__PROBLEM DETAILS__: Starting with the line that contains "Given: Click the Tableaux table icon" and continuing through the end of the material, copy the lines again with "sidebar" changed to "side panel" and nothing else altered.
──────────────────────────────
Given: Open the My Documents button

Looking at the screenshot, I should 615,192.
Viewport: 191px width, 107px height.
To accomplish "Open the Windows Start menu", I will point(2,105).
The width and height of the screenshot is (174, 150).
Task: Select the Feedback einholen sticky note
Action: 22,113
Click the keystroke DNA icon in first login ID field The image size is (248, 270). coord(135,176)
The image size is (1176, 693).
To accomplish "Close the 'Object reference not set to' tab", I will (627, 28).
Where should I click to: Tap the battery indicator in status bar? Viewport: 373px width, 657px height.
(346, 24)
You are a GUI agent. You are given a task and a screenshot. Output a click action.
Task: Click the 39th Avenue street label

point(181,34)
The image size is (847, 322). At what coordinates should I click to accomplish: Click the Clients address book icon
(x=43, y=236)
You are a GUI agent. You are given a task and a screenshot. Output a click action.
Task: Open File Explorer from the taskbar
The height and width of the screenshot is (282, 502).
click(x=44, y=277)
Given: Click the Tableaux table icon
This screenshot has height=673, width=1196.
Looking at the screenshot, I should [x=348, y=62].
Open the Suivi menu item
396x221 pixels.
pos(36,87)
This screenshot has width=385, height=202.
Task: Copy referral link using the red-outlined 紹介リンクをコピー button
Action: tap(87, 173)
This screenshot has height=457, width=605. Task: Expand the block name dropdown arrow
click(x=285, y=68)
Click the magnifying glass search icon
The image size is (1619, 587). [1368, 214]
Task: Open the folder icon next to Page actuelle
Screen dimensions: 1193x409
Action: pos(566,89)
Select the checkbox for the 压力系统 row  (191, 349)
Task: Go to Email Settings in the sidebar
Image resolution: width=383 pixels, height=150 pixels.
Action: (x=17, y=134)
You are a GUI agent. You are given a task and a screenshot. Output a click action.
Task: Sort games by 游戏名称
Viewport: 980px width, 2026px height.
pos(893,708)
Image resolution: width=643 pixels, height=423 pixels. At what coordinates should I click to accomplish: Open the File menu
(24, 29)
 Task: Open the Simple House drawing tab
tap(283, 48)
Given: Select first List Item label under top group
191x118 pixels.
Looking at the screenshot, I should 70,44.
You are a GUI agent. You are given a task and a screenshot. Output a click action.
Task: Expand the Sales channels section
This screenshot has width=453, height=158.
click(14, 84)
──────────────────────────────
__FINISHED TASK__:
Given: Click the Tableaux table icon
This screenshot has height=673, width=1196.
Looking at the screenshot, I should [x=348, y=62].
Open the Suivi menu item
396x221 pixels.
pos(36,87)
This screenshot has width=385, height=202.
Task: Copy referral link using the red-outlined 紹介リンクをコピー button
Action: tap(87, 173)
This screenshot has height=457, width=605. Task: Expand the block name dropdown arrow
click(x=285, y=68)
Click the magnifying glass search icon
The image size is (1619, 587). [1368, 214]
Task: Open the folder icon next to Page actuelle
Screen dimensions: 1193x409
Action: pos(566,89)
Select the checkbox for the 压力系统 row  (191, 349)
Task: Go to Email Settings in the side panel
Image resolution: width=383 pixels, height=150 pixels.
Action: (x=17, y=134)
You are a GUI agent. You are given a task and a screenshot. Output a click action.
Task: Sort games by 游戏名称
Viewport: 980px width, 2026px height.
pos(893,708)
Image resolution: width=643 pixels, height=423 pixels. At what coordinates should I click to accomplish: Open the File menu
(24, 29)
 Task: Open the Simple House drawing tab
tap(283, 48)
Given: Select first List Item label under top group
191x118 pixels.
Looking at the screenshot, I should 70,44.
You are a GUI agent. You are given a task and a screenshot. Output a click action.
Task: Expand the Sales channels section
This screenshot has width=453, height=158.
click(14, 84)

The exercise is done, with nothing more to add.